In case of an emergency or after hours, call 1800 800 917 (24 hours a day, seven days a week).

How do we contact Goldenfields Water in an emergency, after hours or on public holidays?

In an emergency or after hours, call Goldenfields Water on 1800 800 917 (24 hours a day, seven days a week). Staff will attend the property to flush the water meter and/or nearby water mains and investigate the issue.

What action is Goldenfields Water taking for discoloured water issues?

Goldenfields Water undertakes a number of programs to help alleviate the frequency of discoloured water including:

  • Water mains replacement
  • Changing the layout of the water system such as removing 'dead ends' where possible
  • Regular flushing and swabbing programs (swabbing is another type of flushing)
  • Reservoir cleaning. Goldenfields Water has inspected and contracted reservoir cleaning services to specialised industry contractors. In the past two years more than 120 reservoirs have been inspected, cleaned and had their condition checked
  • Continual monitoring, investigation and feasibility assessments are undertaken to seek new technological advances for water quality improvement

How often does Goldenfields Water flush their water mains?

Goldenfields Water undertakes preventative flushing of the water mains in effected towns twice a year at the start of winter and before summer to help alleviate discoloured water during peak seasonal demand. We flush the pipes at these times as less water is being used. During high demand periods, these deposits can be stripped from the lining of the pipe and transported to downstream connections.

Goldenfields Water also undertakes reactive flushing works when a service disruption has occurred. This flushing can take place 24 hours a day, seven days a week.

What compensation does Goldenfields Water provide for damaged laundry (also outlines procedure for claims)?

It is recommended you don't wash white laundry in discoloured water due to the risk of stains.

Damaged laundry must be reported as soon as it occurs. Reports can be made to Goldenfields Water on 6977 3200 (9am and 4.30pm Monday to Friday) or 1800 800 917 (24 hours a day, seven days a week). Goldenfields Water staff will attend the property to check, flush and test the water and complete a damaged goods report with the customer. Staff will offer laundry detergent should the customer want to rewash the laundry. If they decline to rewash the customer will be advised to:

  • buy replacements for damaged goods listed
  • sign the release form
  • provide itemised receipts to Goldenfields Water via email, post or in person

The customer will then be issued a cheque for the damaged items listed on the report.

If the customer chooses to rewash and the stains remain, they must contact Goldenfields Water. At this stage the damaged goods report will be reviewed and if approved by Goldenfields Water, the customer will be notified via a letter and sent a release form. The letter requests:

  • the customer buy replacements for damaged goods listed
  • sign the release form
  • provide itemised receipts to Goldenfields Water via email, post or in person

The customer will then be issued a cheque for the damaged items listed on the report.

Are there circumstances where Goldenfeilds Water isn't responsible for water discolouration?

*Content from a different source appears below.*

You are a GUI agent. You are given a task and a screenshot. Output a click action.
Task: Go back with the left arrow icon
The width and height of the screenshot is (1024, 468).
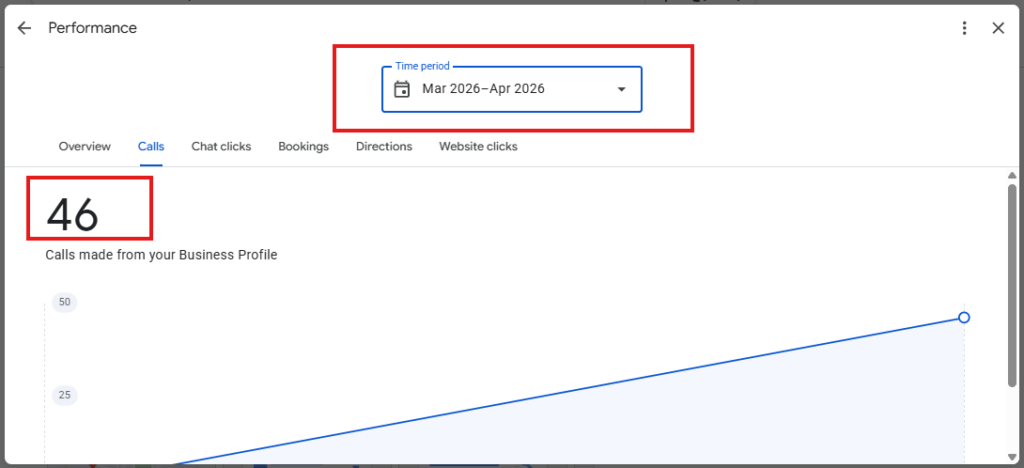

There are cases where water discolouration is caused by water pipes on customer's private properties. These usually occur due to galvanised pipes or soil material entering broken pipes. In these cases, water supply arrives to the property's water meter clear, but comes out of the taps discoloured after passing through the galvanised pipes. The exact cause of the water discolouration is determined on a case-by-case basis.

See picture of galvanised pipe at top of page

Do other water suppliers experience the same issue?

Every Local Water Utility in Australia and overseas experiences water discolouration. The frequency can vary due to water source, treatment technologies, age of infrastructure and system design.